In the data below, which lines hold "computer"? Copy every one.

(Stored data)
------

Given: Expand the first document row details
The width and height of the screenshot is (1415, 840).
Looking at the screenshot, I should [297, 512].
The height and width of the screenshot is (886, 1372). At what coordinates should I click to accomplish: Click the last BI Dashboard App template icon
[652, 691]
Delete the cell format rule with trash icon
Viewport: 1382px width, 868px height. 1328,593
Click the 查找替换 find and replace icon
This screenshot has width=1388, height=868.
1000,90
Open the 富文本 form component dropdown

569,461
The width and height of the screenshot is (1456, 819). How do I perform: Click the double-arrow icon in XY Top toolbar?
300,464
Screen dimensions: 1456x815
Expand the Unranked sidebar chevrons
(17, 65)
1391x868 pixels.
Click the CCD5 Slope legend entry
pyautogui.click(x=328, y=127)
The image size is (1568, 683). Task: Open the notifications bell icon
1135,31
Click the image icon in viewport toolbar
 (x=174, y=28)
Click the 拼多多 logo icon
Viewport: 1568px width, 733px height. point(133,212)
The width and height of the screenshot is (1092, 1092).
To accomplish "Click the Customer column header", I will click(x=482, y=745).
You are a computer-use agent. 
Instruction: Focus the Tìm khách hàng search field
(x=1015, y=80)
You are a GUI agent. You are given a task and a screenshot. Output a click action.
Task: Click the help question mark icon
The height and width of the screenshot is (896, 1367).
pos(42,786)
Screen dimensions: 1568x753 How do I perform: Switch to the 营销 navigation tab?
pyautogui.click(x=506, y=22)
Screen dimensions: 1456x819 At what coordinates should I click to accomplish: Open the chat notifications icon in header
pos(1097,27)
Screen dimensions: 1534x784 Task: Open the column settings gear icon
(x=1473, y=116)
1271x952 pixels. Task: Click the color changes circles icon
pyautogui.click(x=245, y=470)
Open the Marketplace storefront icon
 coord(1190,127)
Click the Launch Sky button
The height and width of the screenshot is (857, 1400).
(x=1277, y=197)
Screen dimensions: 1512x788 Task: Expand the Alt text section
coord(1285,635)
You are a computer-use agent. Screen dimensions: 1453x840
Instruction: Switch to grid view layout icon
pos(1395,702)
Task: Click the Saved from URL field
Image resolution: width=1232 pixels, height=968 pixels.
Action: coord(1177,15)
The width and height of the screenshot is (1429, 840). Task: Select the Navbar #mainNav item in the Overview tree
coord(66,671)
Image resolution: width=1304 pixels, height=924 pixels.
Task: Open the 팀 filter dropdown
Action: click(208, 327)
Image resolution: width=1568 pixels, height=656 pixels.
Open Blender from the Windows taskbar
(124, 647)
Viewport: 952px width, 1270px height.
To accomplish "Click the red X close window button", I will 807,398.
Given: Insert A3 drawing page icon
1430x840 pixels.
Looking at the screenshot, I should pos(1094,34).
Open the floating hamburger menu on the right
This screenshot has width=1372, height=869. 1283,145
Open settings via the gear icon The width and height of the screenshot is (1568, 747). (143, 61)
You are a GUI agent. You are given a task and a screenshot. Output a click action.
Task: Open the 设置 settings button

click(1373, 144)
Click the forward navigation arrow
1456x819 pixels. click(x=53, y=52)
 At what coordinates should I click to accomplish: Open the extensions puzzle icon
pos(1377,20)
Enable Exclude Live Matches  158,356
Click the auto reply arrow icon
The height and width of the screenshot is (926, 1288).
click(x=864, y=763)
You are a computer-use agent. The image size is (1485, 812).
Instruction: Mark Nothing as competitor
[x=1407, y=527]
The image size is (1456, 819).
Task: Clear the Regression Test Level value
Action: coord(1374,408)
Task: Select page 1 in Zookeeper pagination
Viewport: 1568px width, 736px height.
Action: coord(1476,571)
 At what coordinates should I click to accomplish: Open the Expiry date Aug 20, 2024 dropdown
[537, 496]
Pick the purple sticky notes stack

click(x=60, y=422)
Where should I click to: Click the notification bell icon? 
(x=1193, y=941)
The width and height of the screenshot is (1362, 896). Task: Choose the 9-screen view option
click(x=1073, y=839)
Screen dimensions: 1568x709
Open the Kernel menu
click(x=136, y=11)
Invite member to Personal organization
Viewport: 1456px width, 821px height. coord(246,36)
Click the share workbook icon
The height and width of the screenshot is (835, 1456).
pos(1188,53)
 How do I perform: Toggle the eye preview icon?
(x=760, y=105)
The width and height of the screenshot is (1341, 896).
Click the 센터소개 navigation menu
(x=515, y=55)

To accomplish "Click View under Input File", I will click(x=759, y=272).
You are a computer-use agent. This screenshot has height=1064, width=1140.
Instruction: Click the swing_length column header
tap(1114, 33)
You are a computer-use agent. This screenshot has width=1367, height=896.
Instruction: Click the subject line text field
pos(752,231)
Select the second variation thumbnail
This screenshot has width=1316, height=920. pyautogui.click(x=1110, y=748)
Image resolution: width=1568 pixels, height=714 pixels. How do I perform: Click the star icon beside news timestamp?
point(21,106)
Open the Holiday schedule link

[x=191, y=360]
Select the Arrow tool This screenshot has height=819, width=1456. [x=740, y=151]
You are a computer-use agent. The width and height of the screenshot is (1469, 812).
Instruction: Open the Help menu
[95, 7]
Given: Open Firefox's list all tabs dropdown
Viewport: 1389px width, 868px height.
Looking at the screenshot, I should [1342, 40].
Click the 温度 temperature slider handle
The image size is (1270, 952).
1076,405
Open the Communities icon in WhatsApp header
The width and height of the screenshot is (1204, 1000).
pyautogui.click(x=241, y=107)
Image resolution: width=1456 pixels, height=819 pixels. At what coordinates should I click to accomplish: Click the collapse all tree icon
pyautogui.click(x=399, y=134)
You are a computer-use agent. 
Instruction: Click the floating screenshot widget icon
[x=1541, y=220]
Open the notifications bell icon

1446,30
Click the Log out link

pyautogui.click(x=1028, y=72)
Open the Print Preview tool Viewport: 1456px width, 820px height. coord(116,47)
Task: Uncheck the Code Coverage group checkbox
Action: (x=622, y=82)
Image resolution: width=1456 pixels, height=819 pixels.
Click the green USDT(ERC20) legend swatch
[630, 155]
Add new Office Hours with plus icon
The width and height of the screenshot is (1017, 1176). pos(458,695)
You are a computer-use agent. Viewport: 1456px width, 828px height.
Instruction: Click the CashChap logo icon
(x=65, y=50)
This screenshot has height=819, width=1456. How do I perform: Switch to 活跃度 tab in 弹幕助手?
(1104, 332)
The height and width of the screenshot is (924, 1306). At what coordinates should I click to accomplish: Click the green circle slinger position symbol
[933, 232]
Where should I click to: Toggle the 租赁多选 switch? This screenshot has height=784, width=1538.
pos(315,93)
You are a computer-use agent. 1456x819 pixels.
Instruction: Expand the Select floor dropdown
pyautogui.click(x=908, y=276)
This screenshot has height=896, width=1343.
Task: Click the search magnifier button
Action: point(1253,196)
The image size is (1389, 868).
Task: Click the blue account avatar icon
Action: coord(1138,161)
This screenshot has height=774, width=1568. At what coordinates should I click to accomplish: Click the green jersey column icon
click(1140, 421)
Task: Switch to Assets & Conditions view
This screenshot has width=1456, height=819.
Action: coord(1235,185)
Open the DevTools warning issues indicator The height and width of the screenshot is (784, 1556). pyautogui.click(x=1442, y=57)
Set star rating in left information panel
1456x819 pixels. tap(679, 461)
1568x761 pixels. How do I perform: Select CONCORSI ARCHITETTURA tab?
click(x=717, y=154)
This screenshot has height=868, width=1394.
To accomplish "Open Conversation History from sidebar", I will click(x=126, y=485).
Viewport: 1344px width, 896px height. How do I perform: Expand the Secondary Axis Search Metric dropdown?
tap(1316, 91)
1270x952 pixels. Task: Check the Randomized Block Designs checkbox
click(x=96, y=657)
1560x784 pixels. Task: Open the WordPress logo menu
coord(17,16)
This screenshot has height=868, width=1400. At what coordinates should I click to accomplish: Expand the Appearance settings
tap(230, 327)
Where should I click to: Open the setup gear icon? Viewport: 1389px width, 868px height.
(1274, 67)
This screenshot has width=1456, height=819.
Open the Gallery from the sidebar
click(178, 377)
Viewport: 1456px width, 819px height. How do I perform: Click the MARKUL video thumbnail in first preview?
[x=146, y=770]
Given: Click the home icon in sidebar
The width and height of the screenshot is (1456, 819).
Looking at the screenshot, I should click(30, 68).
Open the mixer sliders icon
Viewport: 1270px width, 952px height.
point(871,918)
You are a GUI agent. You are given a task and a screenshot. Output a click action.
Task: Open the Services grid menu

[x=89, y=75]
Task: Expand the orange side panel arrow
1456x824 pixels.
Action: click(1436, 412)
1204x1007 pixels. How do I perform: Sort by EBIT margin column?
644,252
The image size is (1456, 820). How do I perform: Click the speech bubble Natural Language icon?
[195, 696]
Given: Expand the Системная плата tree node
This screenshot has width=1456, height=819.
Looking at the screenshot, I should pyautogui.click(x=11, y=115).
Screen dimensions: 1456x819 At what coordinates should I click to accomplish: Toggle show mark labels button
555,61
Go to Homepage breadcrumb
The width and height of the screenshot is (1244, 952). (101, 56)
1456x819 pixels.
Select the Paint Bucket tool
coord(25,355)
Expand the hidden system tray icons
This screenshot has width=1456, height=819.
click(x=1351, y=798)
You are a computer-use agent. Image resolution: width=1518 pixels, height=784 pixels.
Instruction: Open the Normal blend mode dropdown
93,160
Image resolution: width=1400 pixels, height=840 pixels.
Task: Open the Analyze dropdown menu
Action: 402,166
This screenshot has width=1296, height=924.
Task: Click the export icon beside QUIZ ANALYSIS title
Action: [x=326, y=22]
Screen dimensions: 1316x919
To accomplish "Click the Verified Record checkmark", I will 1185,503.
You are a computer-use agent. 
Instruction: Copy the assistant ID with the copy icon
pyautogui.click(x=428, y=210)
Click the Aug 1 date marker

------

◆ WRITTEN SOLUTION
You are a computer-use agent. 
You are a computer-use agent. Screen dimensions: 1453x840
You are a computer-use agent. The image size is (1485, 812).
You are a computer-use agent. This screenshot has height=1064, width=1140.
You are a computer-use agent. This screenshot has width=1367, height=896.
You are a computer-use agent. The width and height of the screenshot is (1469, 812).
You are a computer-use agent. 
You are a computer-use agent. Viewport: 1456px width, 828px height.
You are a computer-use agent. 1456x819 pixels.
You are a computer-use agent. Image resolution: width=1518 pixels, height=784 pixels.
You are a computer-use agent. 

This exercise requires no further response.